Наверное, это в крови русского человека: если возникает непредвиденная ситуация, если аврал – не теряться, не идти на попятную, а собрав силы и нервы в комок, пробиваться к намеченной цели, чего бы ни стоило. И здесь мягкая демократичность и интеллигентность не унывавшего в любых ситуациях Александра Калиновича Следзюка помогала, что называется, горы сворачивать. Словно сговорившись, все отмечают в нём уникальную способность не превращать во врага, а уважать оппонента, не переносить деловые разногласия на человеческие отношения. Где улыбкой, где банальной морской травлей (байками, анекдотами) Александр Калинович сглаживал противостояние, а если требовалось, жертвовал партнёрам по работе свои амбиции и амбиции подчинённых – лишь бы выигрывало дело… Будучи стойким приверженцем советской социалистической системы, он не вписывался в привычные стандарты того, ушедшего времени, не вписался бы и в нынешнее, до которого ему не довелось дожить… Но именно такие возмутители спокойствия, вовремя умеющие найти компромисс, по-моему, и движут прогресс.

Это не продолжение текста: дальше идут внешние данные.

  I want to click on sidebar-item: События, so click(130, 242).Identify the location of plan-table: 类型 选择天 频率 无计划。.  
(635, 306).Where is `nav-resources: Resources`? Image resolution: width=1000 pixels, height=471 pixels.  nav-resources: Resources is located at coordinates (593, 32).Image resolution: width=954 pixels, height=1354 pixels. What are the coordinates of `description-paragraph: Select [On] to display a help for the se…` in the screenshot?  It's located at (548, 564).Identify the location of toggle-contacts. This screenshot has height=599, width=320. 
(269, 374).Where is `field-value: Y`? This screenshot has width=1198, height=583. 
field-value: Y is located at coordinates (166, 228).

За всеми отдельными эпизодами кропотливой работы по освоению ядерной установки атомного ледокола «Ленин» и одновременно её совершенствованию происходило нечто большее, нацеленное в завтрашний день. Об этом хорошо сказал знаменитый
капитан-первопроходец Северного полюса Юрий Сергеевич Кучиев. Увы, сказал в статье, посвящённой уже памяти Александра Калиновича:
«Появление атомного ледокола «Ленин» на трассе Северного морского пути было встречено нами, ледокольщиками, восторженно, но и, не будем скрывать, настороженно. И в самом деле, что мы знали об атомной энергии, кроме её разрушительной силы и радиоактивной опасности? Первая наиглавнейшая заслуга первого экипажа этого замечательного судна и, конечно же, А.К. Следзюка состоит в том, что наряду с наглядной демонстрацией сокрушительной мощи ледокола шла борьба за преодоление психологического барьера, боязни моряков той самой энергии атома, применение которой станет настоятельно необходимо при создании арктического флота ближайшего будущего».К сказанному выдающимся капитаном хочется добавить только одно: психологический барьер боязни предстояло преодолеть не только морякам, но и миллионам людей, для которых атомная эра в развитии человечества ещё была туманной и загадочной.

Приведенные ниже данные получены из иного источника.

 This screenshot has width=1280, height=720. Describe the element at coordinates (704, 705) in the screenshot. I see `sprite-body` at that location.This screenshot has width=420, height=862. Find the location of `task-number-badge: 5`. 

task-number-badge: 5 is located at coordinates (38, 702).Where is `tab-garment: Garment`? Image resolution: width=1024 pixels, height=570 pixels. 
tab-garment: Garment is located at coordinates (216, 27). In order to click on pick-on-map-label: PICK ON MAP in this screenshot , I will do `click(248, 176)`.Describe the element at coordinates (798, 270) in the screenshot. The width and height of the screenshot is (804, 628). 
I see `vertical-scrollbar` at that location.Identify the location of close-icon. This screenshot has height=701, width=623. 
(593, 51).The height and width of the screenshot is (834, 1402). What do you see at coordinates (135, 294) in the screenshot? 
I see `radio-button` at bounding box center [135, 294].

Жизнь на атомоходе у Калиныча была всецело связана с работой, прежде всего – с атомной установкой. То вместе с коллегами разрабатывал методику и технологию отмывки парогенераторов от осадка солей с помощью насыщенного пара – да так, что потом проектные и научные институты одобрили и рекомендовали их для внедрения на ледоколах второго поколения. То речь заходила об экономии ядерного топлива и главный механик собственноручно разрабатывал нормы его расхода и организовывал соревнование между вахтами за его сбережение и снижение травления пара… То собственным примером поднимал народ на очистку атомного реактора – самолично осмотрел сотни ячеек в нём.

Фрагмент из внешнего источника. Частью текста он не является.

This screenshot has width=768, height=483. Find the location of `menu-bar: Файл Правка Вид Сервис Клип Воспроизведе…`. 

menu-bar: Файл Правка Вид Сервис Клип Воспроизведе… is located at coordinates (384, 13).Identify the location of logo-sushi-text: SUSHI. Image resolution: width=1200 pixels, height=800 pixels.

Под руководством главного инженера-механика на ледоколе работало общественное конструкторское бюро, члены которого усовершенствовали около двадцати систем, влияющих на надёжность ядерной энергетической установки. Александр Калинович чувствовал себя настоящим хозяином на ледоколе и к тому же призывал всех подчинённых ему работников технических служб. Однако творческая натура Александра Калиновича не могла удовлетвориться рамками только ремонта. Он побуждал всех специалистов проявлять инициативу в деле совершенствования установки. В результате были разработаны и реализованы сотни предложений, направленных на повышение надёжности систем и облегчение условий эксплуатации.
Авторитет Александра Калиновича был настолько высок в самых различных контролирующих технических инстанциях, от местных до центральных, что в конечном счёте министерство морского флота предоставило ему право принятия окончательного решения по формулировкам в технической документации.